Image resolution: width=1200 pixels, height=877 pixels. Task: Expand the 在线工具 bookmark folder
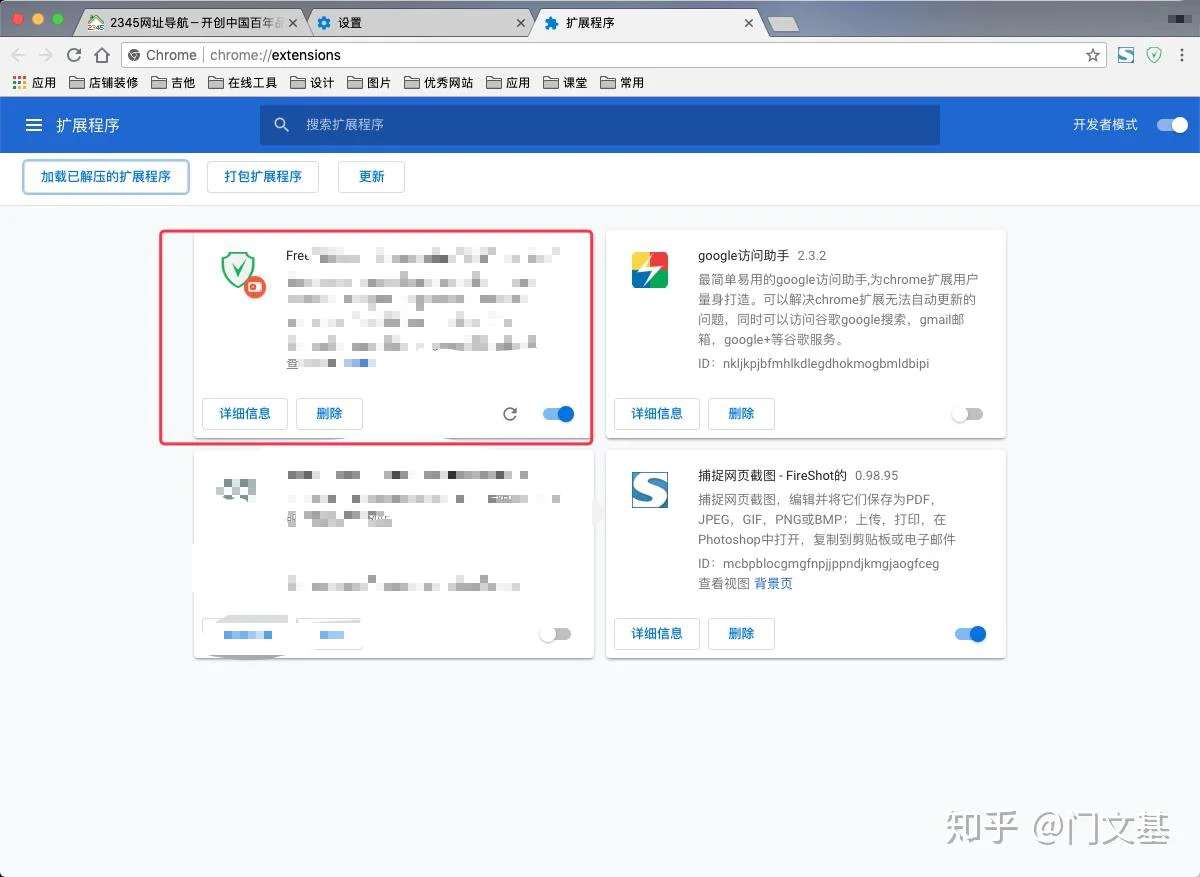[x=242, y=83]
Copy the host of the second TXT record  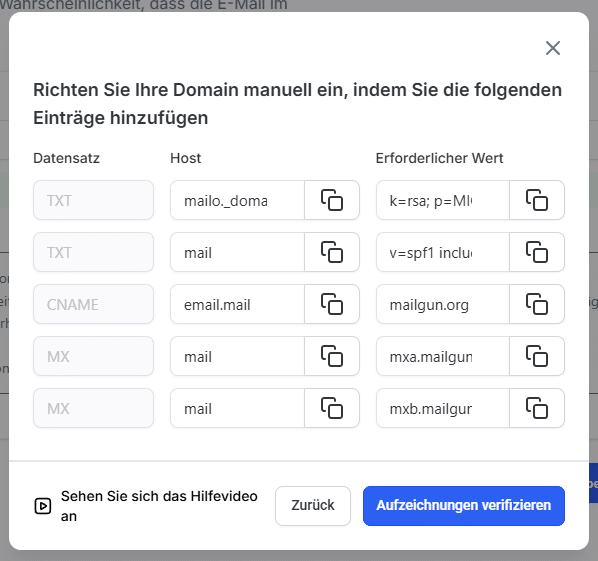(x=332, y=252)
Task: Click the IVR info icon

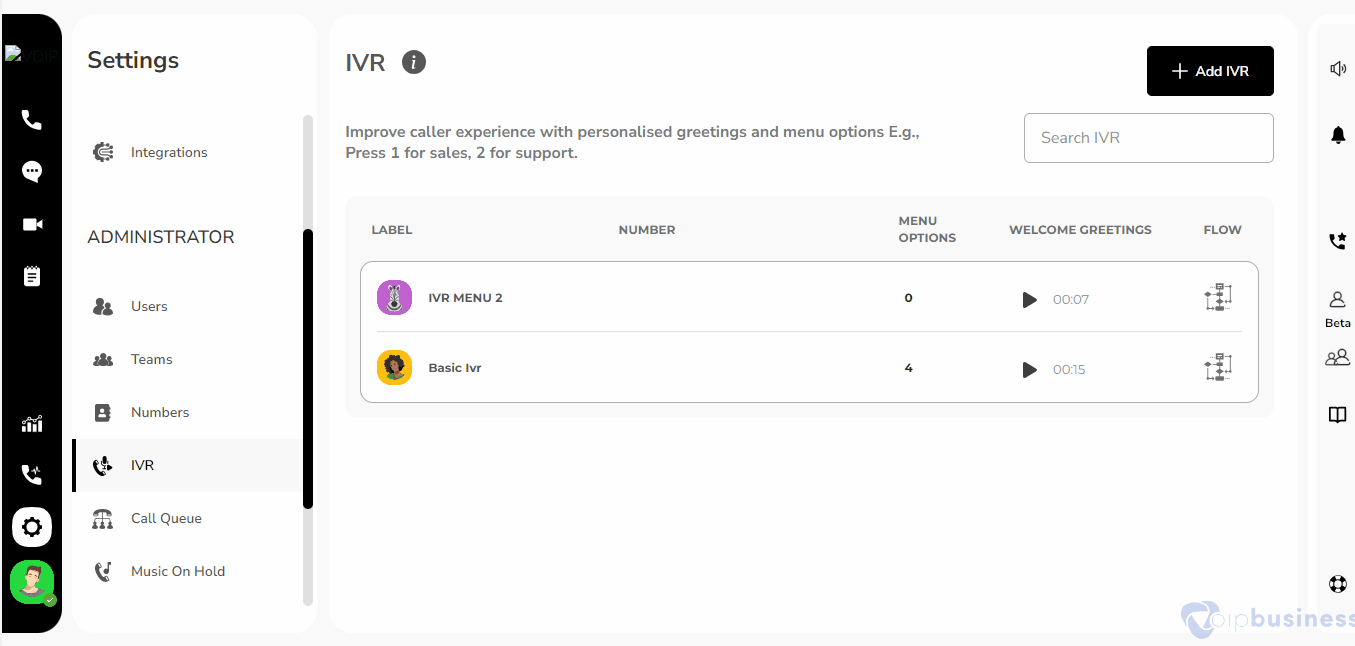Action: pos(414,63)
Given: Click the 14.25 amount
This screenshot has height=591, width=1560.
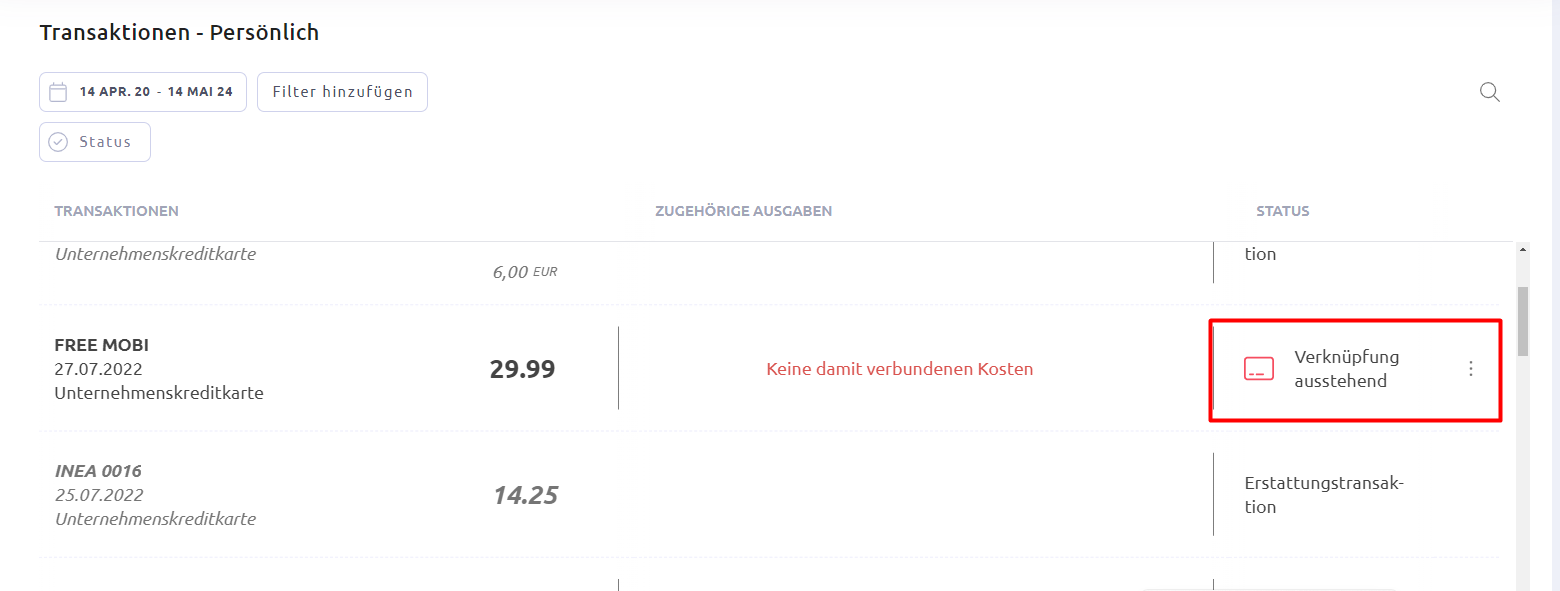Looking at the screenshot, I should point(525,495).
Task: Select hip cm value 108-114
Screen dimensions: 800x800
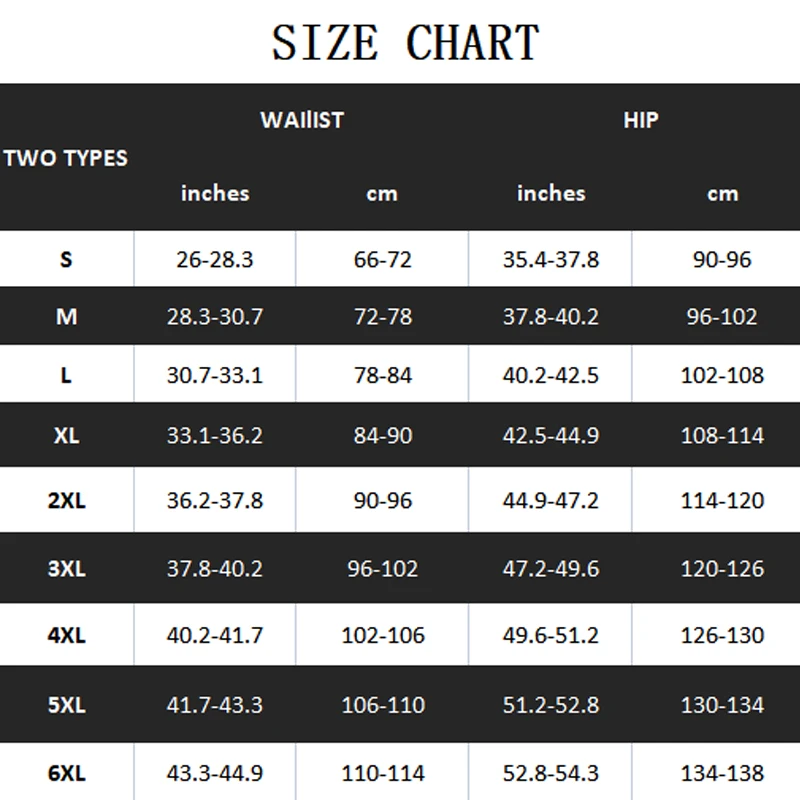Action: [722, 436]
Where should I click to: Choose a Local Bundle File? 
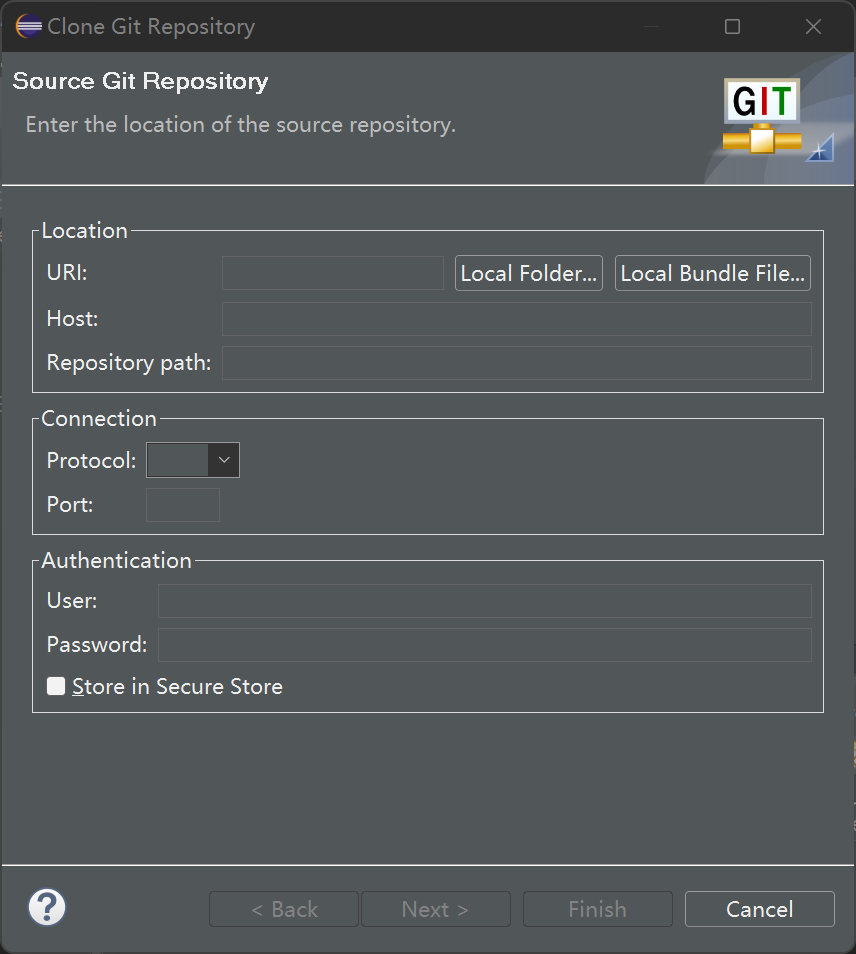point(712,273)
========
• _Work instruction_: The answer must be the exact lines from the line with "Given: Click the 14.25 amount" to the final line of the data, both ends included, with no pictures.

• _Written answer_:
Given: Click the 14.25 amount
This screenshot has height=591, width=1560.
Looking at the screenshot, I should point(525,495).
Task: Select hip cm value 108-114
Screen dimensions: 800x800
Action: [722, 436]
Where should I click to: Choose a Local Bundle File? 
point(712,273)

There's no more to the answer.